The evidence we have collected cannot ethically be disclosed, relayed or released to the public before trial. As I’ve previously indicated, I strongly condemn anyone in law enforcement with access to trial evidence, who has or continues to leak information prior to the resolution of this case. These unethical disclosures are only damaging our ability to conduct a fair and impartial process for all parties involved. (emphasis added)

Really, Prosecutor Mosby? The evidence we have collected cannot ethically be disclosed, relayed or released to the public before trial? Really?

This is laughable on so many levels I’m sure I’ll miss a few. (Fellow counsel, feel free to chime in in the comments, as always.)

First, anecdotally, I would share with the reader than in the case of the George Zimmerman trial the entire discovery file, literally thousands of pieces of evidence, was made available to the public throughout the many months preceding the trial proper.  I know, because I accessed that evidence pre-trial, and frequently.

While full disclosure of a discovery file is not, in my experience, the norm, the notion that it is forbidden or unethical to disclose any and all evidence prior to trail is utterly ridiculous.

Does nobody remember the huge volume of evidence–sadly, much of it fabricated–disclosed pre-trial in the aftermath of the self-defense shooting of Mike Brown by then-Officer Darren Wilson?  Does nobody remember the evidence disclosed pre-trial in the death of Eric Garner?

Second, does Mosby propose to deny these officers probable cause hearings on the charges against them, at which she will be compelled to disclose the evidence supporting the charges?

Alternatively, does Mosby propose to conduct these probable cause hearings in secret, closing them to the public?

Third, does Mosby intend to deny discovery to the defendant’s legal counsel?

Alternatively, does Mosby propose to meet her discovery obligations, but require that the defense counsel keep the shared evidence secret from the public?  How is the defense to conduct it’s own investigations of the evidence if it cannot public disclose even that the evidence exists?

Let’s think this through, shall we?  Clearly, the knife taken from Freddie Gray that was the probable cause for his arrest is evidence in this case.  Mosby’s position is that this evidence cannot be released to the public.

Set aside for the moment that it has already been released–under the “Mosby Doctrine of Evidence,” had the existence of the knife not already been made public it would be forbidden to reveal the existence of the knife at any time prior to trial.

What about Mosby’s press conference last Friday, when she recounted the events surrounding Freddie Gray’s death, all of which is evidence?  Under the “Mosby Doctrine of Evidence” she herself acted unethically because she “disclosed, relayed or released [evidence] to the public before trial.”

Does this strike even non-lawyers as even remotely credible? Is there anyone who has not seen evidence in a case released before trial without even a suggestion that doing so is unethical? Is there anyone who could possibly believe it is unethical and prohibited to do so?

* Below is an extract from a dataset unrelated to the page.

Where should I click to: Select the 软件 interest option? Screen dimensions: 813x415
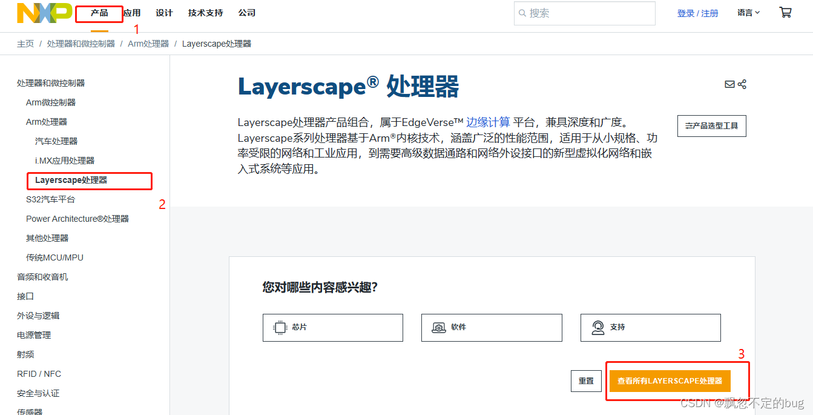pyautogui.click(x=492, y=327)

It is true that evidence is often withheld from the public during the course of an investigation, because disclosure of that evidence could tip off suspects or taint other sources of evidence.

But that all ends with the bringing of formal charges against the suspects.  That, after all, is the purpose of the investigation–to gather the evidence necessary to justify the criminal charges.  Not the reverse.  Once charges have been brought, the suspects are entitled to due process, and that includes disclosure of the evidence underlying the charges against them.

Surely, an investigation may continue after charges are brought, but the evidence used to bring the charges may not be kept secret.

There’s only one take-home message possible from Mosby’s pronouncement yesterday.

Well, two.

She really knows very little–perhaps nothing–about the practice of criminal law and the Constitutional right to due process.

She’s got nothing substantive with which to support these charges–increasingly appearing to be utterly ridiculous–brought in such a reckless and self-serving manner against these six police officers.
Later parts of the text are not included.